Alleen is dat nog niet gelukt. Ik heb geen feestjes ofzo, en ik zie het ook niet echt zitten om je te betalen, maar misschien kunnen we iets afspreken? Volgens mij ben jij ook op zoek naar een relatie en doe je alleen maar alsof je betaald wilt krijgen om mijn aandacht te trekken. Dat vind ik een goede truc. Maar je wilt gewoon seks. En ik ook. Laten we afspreken. Ik heb een foto gestuurd, zodat je kunt zien wie ik ben. Ik ben trouwens 56, en geen 36 zoals in mijn advertentie staat. Dat is een typefout.
Groeten van Gerrit
Ik weet niet of ik moet lachen of huilen. Geen wonder dat niemand het ooit met Gerrit heeft uitgehouden.

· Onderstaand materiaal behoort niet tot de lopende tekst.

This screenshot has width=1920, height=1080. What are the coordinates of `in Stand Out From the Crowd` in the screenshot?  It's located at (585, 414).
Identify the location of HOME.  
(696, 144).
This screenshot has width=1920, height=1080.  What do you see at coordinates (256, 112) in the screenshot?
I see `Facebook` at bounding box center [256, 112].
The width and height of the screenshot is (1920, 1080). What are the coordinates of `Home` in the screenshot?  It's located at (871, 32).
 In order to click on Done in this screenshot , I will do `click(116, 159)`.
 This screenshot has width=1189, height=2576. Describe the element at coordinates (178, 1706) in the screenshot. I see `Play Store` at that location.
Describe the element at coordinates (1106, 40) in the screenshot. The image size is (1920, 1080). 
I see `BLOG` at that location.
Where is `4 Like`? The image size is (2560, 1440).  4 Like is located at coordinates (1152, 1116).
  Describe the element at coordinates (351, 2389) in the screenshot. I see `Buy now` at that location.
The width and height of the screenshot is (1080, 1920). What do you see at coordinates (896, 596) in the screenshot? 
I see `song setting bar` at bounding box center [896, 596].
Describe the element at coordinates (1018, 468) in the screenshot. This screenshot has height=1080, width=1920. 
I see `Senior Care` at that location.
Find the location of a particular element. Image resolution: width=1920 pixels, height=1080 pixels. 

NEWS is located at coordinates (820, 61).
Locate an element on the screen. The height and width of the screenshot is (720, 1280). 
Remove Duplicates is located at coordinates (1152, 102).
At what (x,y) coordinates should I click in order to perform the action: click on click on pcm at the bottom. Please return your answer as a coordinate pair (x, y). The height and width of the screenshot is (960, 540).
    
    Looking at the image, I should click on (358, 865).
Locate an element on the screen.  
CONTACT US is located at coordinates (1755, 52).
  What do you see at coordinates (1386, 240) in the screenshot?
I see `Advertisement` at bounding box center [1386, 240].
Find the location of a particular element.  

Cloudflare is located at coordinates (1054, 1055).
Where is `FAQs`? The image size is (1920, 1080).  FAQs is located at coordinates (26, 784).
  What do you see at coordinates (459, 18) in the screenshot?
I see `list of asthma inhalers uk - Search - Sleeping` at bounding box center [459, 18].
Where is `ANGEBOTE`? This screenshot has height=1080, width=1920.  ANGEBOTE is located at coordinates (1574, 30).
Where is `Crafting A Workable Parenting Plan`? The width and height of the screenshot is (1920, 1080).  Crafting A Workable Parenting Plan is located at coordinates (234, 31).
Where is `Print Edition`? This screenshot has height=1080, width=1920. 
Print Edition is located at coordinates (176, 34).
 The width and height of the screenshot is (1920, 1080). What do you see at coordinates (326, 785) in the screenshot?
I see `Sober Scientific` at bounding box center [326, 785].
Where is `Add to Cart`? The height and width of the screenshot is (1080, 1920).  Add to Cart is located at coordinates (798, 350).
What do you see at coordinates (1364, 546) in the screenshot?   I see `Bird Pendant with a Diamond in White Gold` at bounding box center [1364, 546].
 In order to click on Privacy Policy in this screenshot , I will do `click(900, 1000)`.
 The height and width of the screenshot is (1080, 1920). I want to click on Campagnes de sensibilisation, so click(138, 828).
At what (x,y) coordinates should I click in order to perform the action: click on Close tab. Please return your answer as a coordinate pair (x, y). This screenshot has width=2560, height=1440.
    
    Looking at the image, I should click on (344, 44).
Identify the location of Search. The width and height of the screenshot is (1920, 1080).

Toch open ik nieuwsgierig de foto. Onwillekeurig deins ik terug. Jakkes, wat een engerd. Zei hij dat hij 56 was? Iemand heeft zichzelf duidelijk een halve eeuw jonger gelogen. Deze man is hoogbejaard! En hoogbehaard. Jammer genoeg heeft hij besloten dat het een goed idee was om zonder T-shirt te poseren. Nu krijg ik mijn brood helemaal niet meer weg.
Hoopvol open ik de e-mail van Z. de Haan. Deze persoon heeft niet meer te melden dan 'je bent niet goed bij je hoofd'. Hier schiet ik ook al niet veel mee op.
Ik klik een paar keer op vernieuwen, maar er komen geen nieuwe e-mails binnen. Daarna pak ik mijn telefoon en kijk er hypnotiserend naar, alsof ik het toestel zo kan dwingen om over te gaan.
Er gebeurt niets.
'Eet je niet met ons mee?'
Ik schrik en draai me om. Jorien, die groep twee heeft, staat in de deuropening. Ze kijkt me bevreemd aan. Dit is al de zoveelste keer dat ik alleen in mijn lokaal lunch.
Ik knik. 'Ik kom er zo aan. Even iets opzoeken.'
Met haar broodtrommeltje onder haar arm loopt ze weg. Ik sluit Hotmail. De foto van Gekke Gerrit blijft staan. Hij lacht zijn gele tanden bloot. Ik huiver en zet het scherm uit.